Recién terminada la “mili” obligatoria, últimos de octubre de 1975, y tirando la gorra al viento con la torpe inscripción grabada en su frontal exterior que mascullaba: “por fin Lili”, me dirigí a una librería del centro de la ciudad en cuyo rótulo sobre la puerta de acceso se leían seis letras: “SÉNECA”, el nombre de un filósofo nacido en Córdoba cuatro años antes de nuestra era. Hasta ese momento solo había leído —tras dejar el “Instituto Laboral” a la temprana edad de doce años para incorporarme, por necesidades económicas de la familia, al desconocido mundo laboral como aprendiz de electricista — en los libros de mi hermano menor, a los que volví a cogerles un extraño y cautivador pulso que sacudió mis emociones dormidas durante varios años de fiestas continuadas, discotecas y alcohol, aceptando de mala gana un tiempo demudado, turbio de interrogaciones y dudas sin despejar, que la bebida reprimía y ahuyentaba.

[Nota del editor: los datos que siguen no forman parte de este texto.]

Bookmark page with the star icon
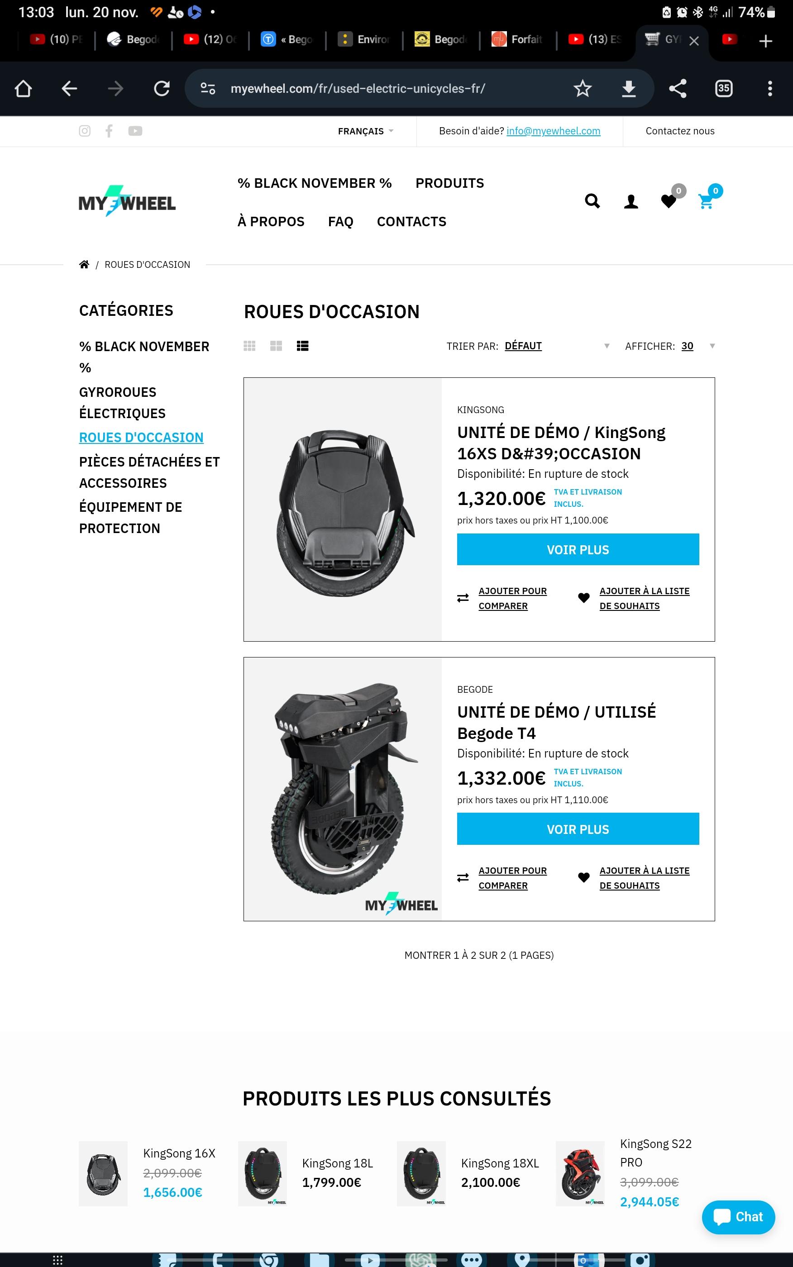(x=582, y=89)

Cuando entré en ese pequeño “templo” de la palabra hablada, plagado de sabiduría y conocimiento, me sentí un náufrago en un profundo mar de letras. Ese olor a celulosa y tinta reposada. Ahí estaba la clave a todo mi tránsito en pos de una identidad; y la esperanza de la sabia especie humana de la que yo tomé conciencia. Hasta ese momento, solo había leído algunas pequeñas novelas de las que “prescribían” los profesores del instituto “La Asunción”, donde cursaba el Bachillerato mi hermano menor Josévale, así como libros de poemas de Bécquer, Campoamor, Quevedo, Góngora —al que entendía poco— y Rubén Darío. Recuerdo que el primer poema que escribí, en toscos octosílabos casuales, lo titulaba “Juegan los niños juegan”, sin haber leído poesía, excepto las resonancias que me dejaron algunos famosos romances en la escuela los dos primeros años de bachillerato. En la librería, paseaba por los pasillos donde las baldas o anaqueles rebosaban de cuidadosos lomos a todo color con títulos muy sugerentes y atractivos. Un aluvión de nuevas palabras se instalaban en ellos, palabras que sonaban para mí por primera vez: “confines”, “cosmos”, “fenomenología”, “transición”, “metafísica”, “brumario”, “cuásar”, “Mesopotamia”, “Paracelso”, “Parménides”, “Sófocles”, “Aranguren”, “pleito”, “dolo”, “sumisión”… no sabía exactamente qué libros llevarme, tras un profundo vahído. Pero ahí estaba Manolo, dispuesto a orientar a los lectores neófitos que, como yo, campaban despistados por el egregio local. Manolo era el dueño de la librería, un hombre despierto, sagaz y atento a cualquier atisbo de duda en sus posibles clientes que adivinaba en seguida, y como un prestidigitador saca un conejo de la chistera, al instante, él sacaba el libro que buscabas con una pícara sonrisa, y no fallaba nunca. Sabía los gustos de cada lector asiduo y lo que buscaban los desubicados nuevos lectores. Manolo era genial, un auténtico librero de raza del que era imposible no simpatizar al momento y convertirte no solo en incondicional cliente, sino también en amigo. Aunque la dictadura fue quien enterró al dictador, no desenterró la represión a un pueblo, que aún mantenía el silencio de las cunetas. Y los libros fueron un ejército aliado, dispuesto a echarte las dos manos y el corazón contra tanto improperio y desazón anidados.
Y así me fui haciendo de una nutrida biblioteca, variada hasta la exageración, para convertirme en un trabajador leído —sin ninguna pompa—, con el diccionario abierto como las horas de trabajo, persiguiendo tertulias literarias donde las hubiera. La librería Séneca fue una mina de oro, filón, del que extraje todo el bagaje cultural —a mi medida— que había en ella.